The Bureau of Arms Control, Deterrence, and Stability (ADS), formerly the Bureau of Arms Control, Verification and Compliance (AVC) is a bureau within the United States Department of State. It is responsible for providing oversight of policy and resources of all matters relating to the verification of compliance or discovery of noncompliance with international arms control, nonproliferation, and disarmament agreements.

==Name Change==
On 13 November 2023, the State Department announced the renaming of the Bureau of Arms Control, Verification and Compliance. It is now the Bureau of Arms Control, Deterrence, and Stability.

==History and Mission==
The Bureau is headed by the assistant secretary for arms control, verification, and compliance. The Arms Control Bureau, a predecessor to the AVC Bureau, was established on April 1, 1999, by Secretary Madeleine Albright. The Bureau of Verification and Compliance was split off on February 1, 2000. Some of the functions of these two Bureaus were recombined in 2005 into the Bureau of Verification, Compliance, and Implementation. The AVC Bureau was established in a reorganization in 2009, and officially formed in 2010.

The ADS Bureau is responsible for coordinating an Annual Report on "Adherence to and Compliance with Arms Control and Nonproliferation Agreements and Commitments," a report required by statute (Section 403 of the Arms Control and Disarmament Act, as amended (22 U.S.C. 2593a)) to be annually submitted by the president to Congress. In its noncompliance assessments, the Bureau utilizes all source intelligence related to weapons of mass destruction and the proliferation behavior. The assessments are used in the process for evaluating and determining sanctionable activities.

The Bureau acts as the Department's policy liaison to the Intelligence Community for verification and compliance, providing guidance on funding and tasking priorities for collection resources. Bureau personnel participate regularly as Special Verification Advisors to, and as members of, delegations to ongoing bilateral and multilateral agreements. The Bureau co-chairs a number of Interagency Verification and Compliance Analysis Working Groups, including those related to the Biological and Toxin Weapons Convention, the Conventional Armed Forces in Europe Treaty, the Chemical Weapons Convention, the Open Skies Treaty, the Intermediate-Range Nuclear Forces Treaty, and the Strategic Arms Reduction Treaty.

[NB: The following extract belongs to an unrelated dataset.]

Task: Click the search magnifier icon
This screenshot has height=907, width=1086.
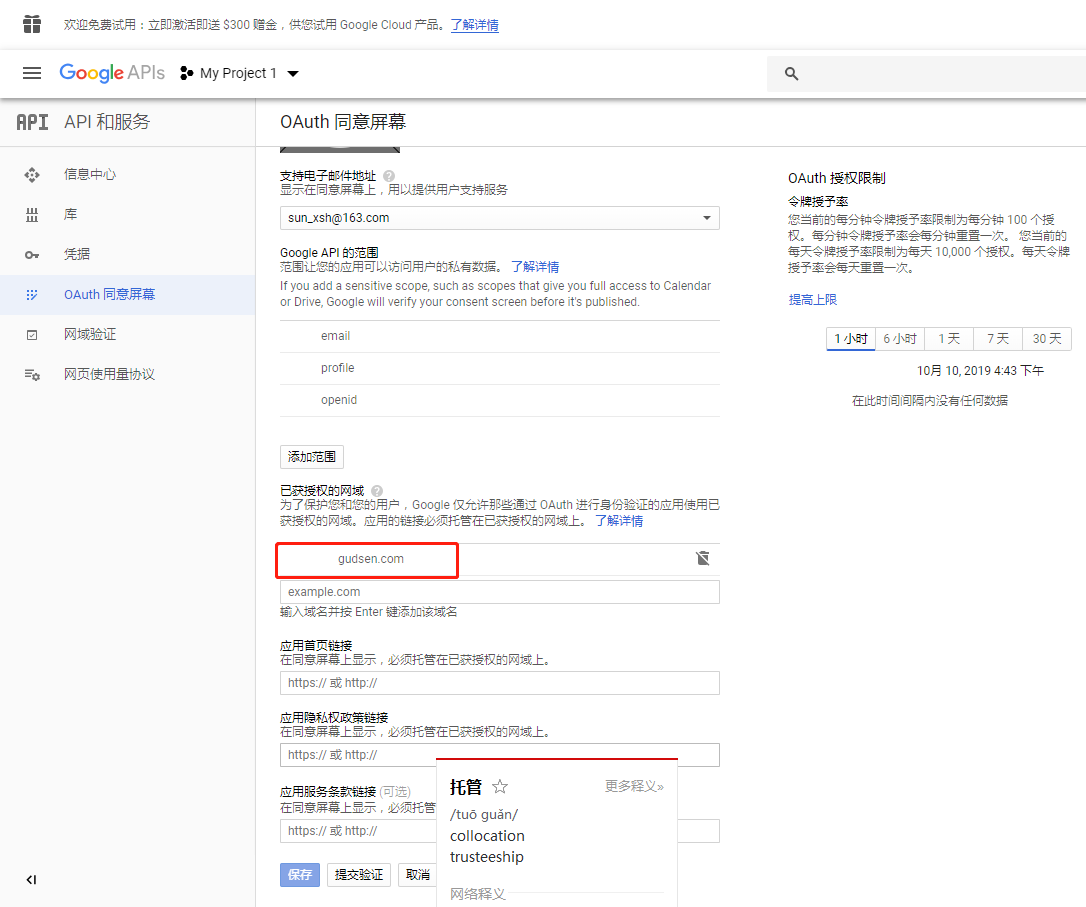Action: point(791,73)
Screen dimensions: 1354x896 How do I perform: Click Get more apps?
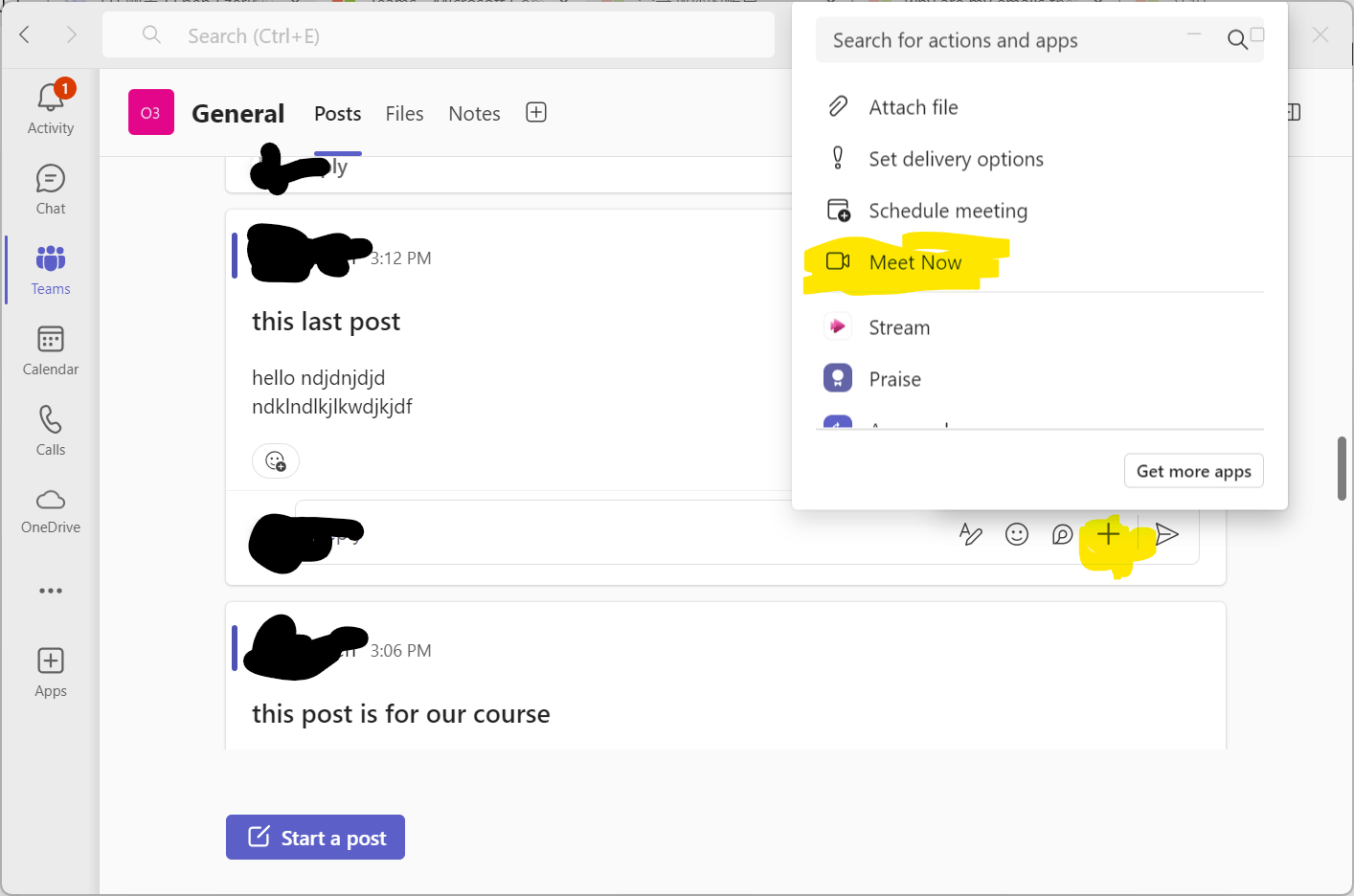1193,470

The Bureau of Arms Control, Deterrence, and Stability also serves as co-chair with the intelligence community of the Verification and Monitoring Task Force to improve nuclear test detection and verifiability of nuclear related agreements. These groups provide the fora for discussion and resolution of issues arising from the implementation of treaties and commitments in-force and under negotiation, and the participation in the Department of State's sanctions groups provides further information for noncompliance assessments.